◆ **网页节选**
※
生活 更新时间:2024-12-19 06:56:17

作者:複旦大學藝術教育中心副教授、碩士生導師 龔金平

9月11日,迪士尼出品的真人版劇情電影《花木蘭》在我國内地上映。影片由劉亦菲領銜主演,講述了花木蘭女扮男裝代父從軍的故事。曾經,好萊塢憑着“新瓶裝舊酒”的改編策略,來發掘利用世界優秀故事資源,取得了極為矚目的市場成功。隻是,面對“木蘭從軍”這樣一個打上了鮮明民族文化烙印的中華故事時,在主題表達、情節設置、人物塑造等方面,都顯得力不從心了。

花木蘭劇本分享(失分主要在劇本)1

“木蘭從軍”在銀幕上的兩次重要亮相

北朝民歌《木蘭辭》,禮贊了花木蘭女扮男裝代父從軍的忠孝兩全,但叙述重心放在了出征前的内心波瀾和準備活動,以及歸鄉後的欣喜、戰友得知真相時的驚訝上。至于十二年的征戰經曆,《木蘭辭》以“萬裡赴戎機,關山度若飛。朔氣傳金柝,寒光照鐵衣。将軍百戰死,壯士十年歸”等寥寥幾句作了高度濃縮。作為一個故事,這種概括無疑過于簡略,讀者無從知曉花木蘭在軍營中因女性身份而面臨的尴尬與危險,也無從獲悉她在戰場上的心路曆程。
※
◆ **数据摘录**

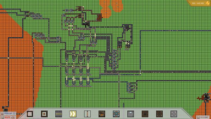Select the teal assembler machine icon
This screenshot has width=211, height=119.
116,114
※
◆ **任务说明**
**a)** 根据关于《花木兰》的网页节选,下面三种说法是否与之相符?(i) 真人版《花木兰》于9月11日在我国内地上映。(ii) 《木兰辞》对花木兰十二年的征战经历作了详细叙述。(iii) 作者认为,好莱坞改编"木兰从军"这一中华故事时显得得心应手。每项请答"是"或"否",并原样引用节选中起决定作用的文字。
**b)** 你能接着这篇谈《花木兰》改编的网页节选,从它停下的地方续写下去吗?

◆ **各题答案**
**a)**
(i) 是:"9月11日,迪士尼出品的真人版劇情電影《花木蘭》在我國内地上映"
(ii) 否:"等寥寥幾句作了高度濃縮"
(iii) 否:"都顯得力不從心了"

**b)**
看得出,在《木蘭辭》中,“木蘭從軍”并非一件英勇豪邁的壯舉,而是反映了戰争陰影下一位女性的無奈和痛苦。或者說,花木蘭征戰四方,不是為了享受戰場上叱咤風雲的人生高光時刻,更不是為了滿足建功立業的雄心,而是為了在盡孝之後做回一個女人。作品體現出一種鮮明的民間立場,以及“反戰”“反個人英雄主義”的明顯意味。

1998年,迪士尼出品了動畫電影《花木蘭》。作品雖然有中國古典文化的某些意境和外殼,但并未體現出中華民族獨特的思維方式和人格内涵神韻。從一系列細節中,可以看出美國個人英雄主義的痕迹,以及好萊塢常常重複的主題:凡人身上的奇迹與夢想,以及凡人對自我的重新發現。

2009年,馬楚成執導、趙薇領銜主演的《花木蘭》上映,将花木蘭塑造成一位武功高強、指揮才能出衆、頗受尊重愛戴的将才。從逃避戰争到直面戰争,從害怕殺戮到正視殺戮,從猶豫消沉到勇敢擔當,從感情用事到冷靜剛強,這是片中花木蘭的成長曆程。從中可見,戰争的法則是“反女性”的。這從側面呈現了戰争的殘酷,反映出戰争對女性青春和幸福的戕害。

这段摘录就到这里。